Hristiyanlıkta Aristoteles’in İkinci Vaazı
Ortaçağ kilisesi Aristoteles’i öyle sahiplendi ki, neredeyse “dördüncü İncil yazarı” ilan edilecekti. Thomas Aquinas onun fikirlerini ustaca teolojik bir söyleve dönüştürdü. Bunun sonucunda kadın, Tanrı önünde ruhen eşit kabul edilirken, toplum içinde sonsuza kadar pasif ve uysal bir konuma mahkûm edildi. Aristoteles’in biyoloji dersi ile Havva’nın yasak meyve hikâyesi birleşince, kadın ya şeytanın işbirlikçisi ya da akılsız bir varlık olarak damgalandı. Kilise, bu “felsefi günahı” teolojiye çevirdi.

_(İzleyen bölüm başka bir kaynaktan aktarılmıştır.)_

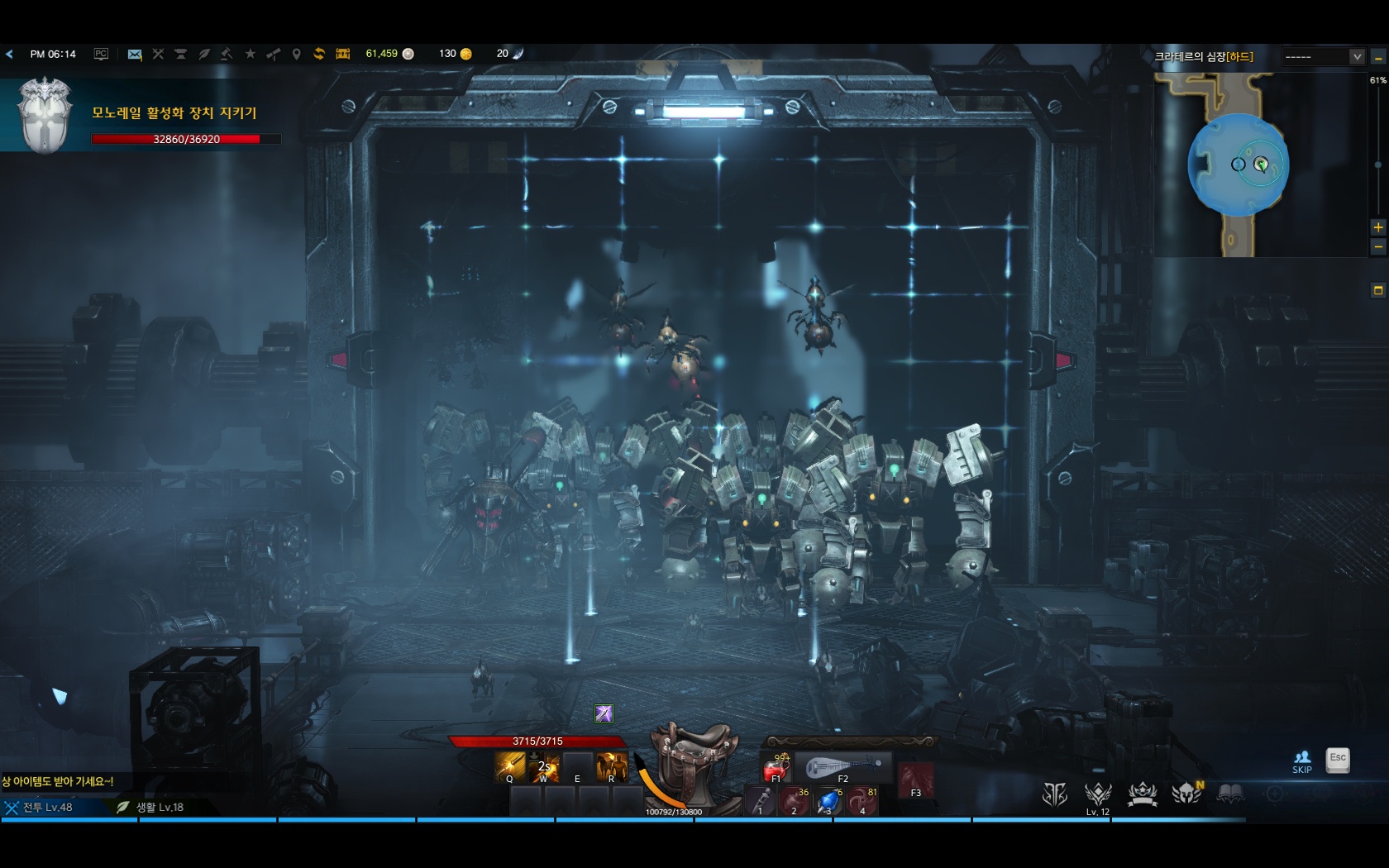Screen dimensions: 1389x868
Task: Open the orange treasure chest shop icon
Action: 343,54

İslam’da Aristoteles’in Sessiz Şerhi
İslam dünyasında Aristoteles farklı bir rol oynadı. Kur’an’da kadın–erkek ilişkileri zaten belirli çerçevelerle düzenlenmişti; ancak onun “pasif kadın – aktif erkek” şeması devreye girince meseleye felsefi bir meşruiyet katıldı.
- Farabi, kadınları neredeyse ideal devletinden sürgün etti.

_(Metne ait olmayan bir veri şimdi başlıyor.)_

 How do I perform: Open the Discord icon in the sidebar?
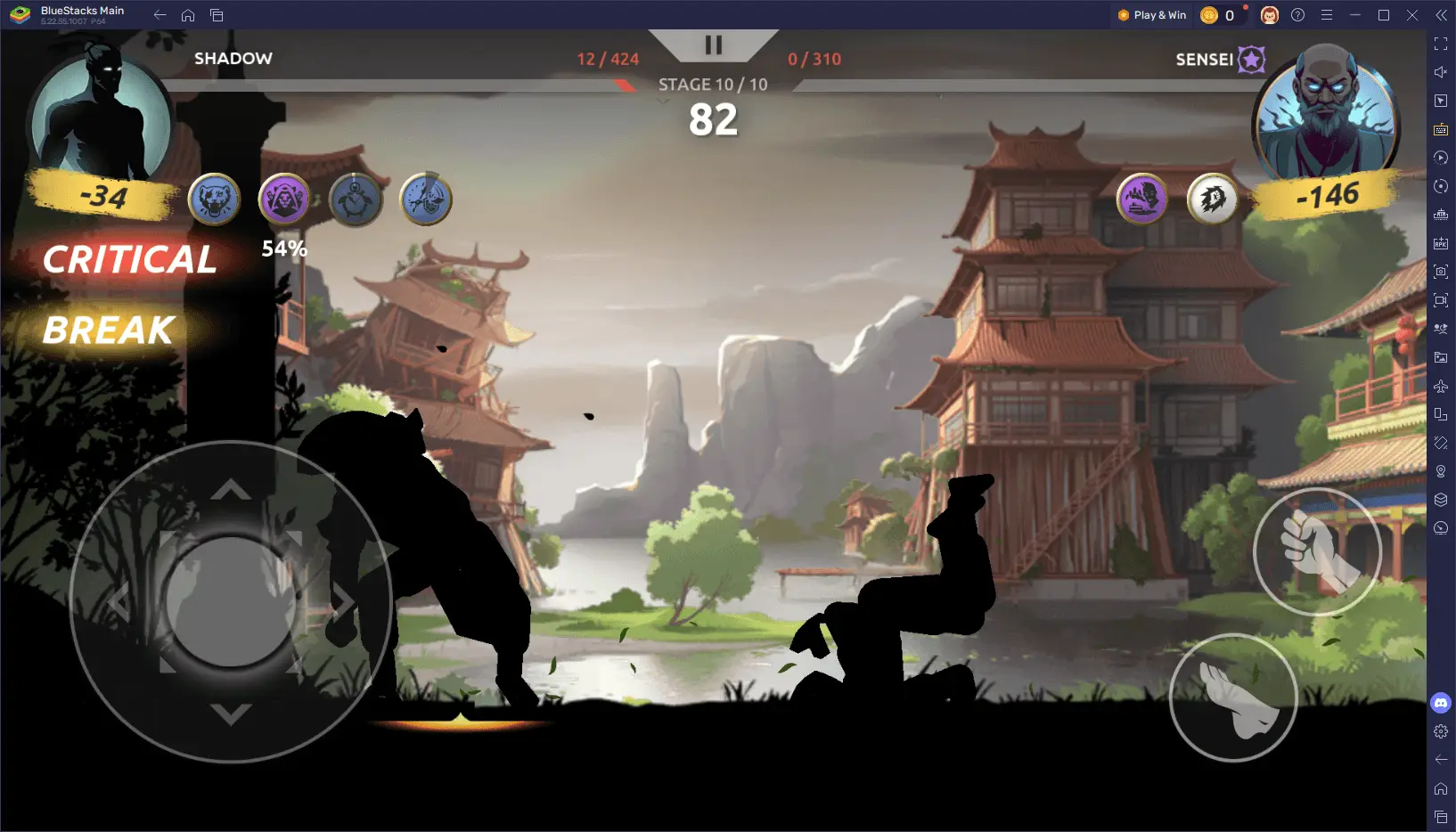point(1441,703)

- İbn Sina, doğa bilimlerinde Aristoteles’i izleyerek kadını üreme sürecinin “ham madde” kısmına indirgedi.
- İbn Rüşd, daha insaflı bir yaklaşım gösterse de, şerhlerinde yine Aristoteles’in gölgesini sürükledi.
Sonuç olarak, medrese kürsüsünde “Kadın pasiftir, erkek aktiftir” cümlesi, kutsal ayetlerle yan yana okunur hale geldi.
İki Dünya, Tek Gölge
Kilise ve medrese farklı diller konuşuyordu; ancak Aristoteles’in kadına dair raporu evrensel kabul gördü. Her iki uygarlık da kadını “eksik” ilan etmekte felsefeciyle buluştu. Batı’da kadınlar cadı avlarına kurban edilirken, Doğu’da “aklî noksanlık” damgasıyla ötekileştirildi. Böylece Aristoteles, çağları aşan bir ortaklık yarattı: Eksik kadınlar, fazla erkekler ve kusursuz bir hiyerarşi!
Son Söz: Aristoteles’in Sponsorluk Anlaşması
Bugün kadınların eğitim, siyaset ve bilim mücadelesine baktığımızda hâlâ Aristoteles’in sponsor logosu görünür: “Kadın = Eksik Erkek.” Oysa gerçek şu ki, bu denklem eksik değil, fazla şey söylüyor: Fazla önyargı, fazla iktidar arzusu, fazla erkek kibri. Aristoteles’in kadın görüşü, insanlığın en uzun ömürlü “reklam kampanyası” oldu: Erkekler üstün, kadınlar eksik — iki bin yıldır yayında.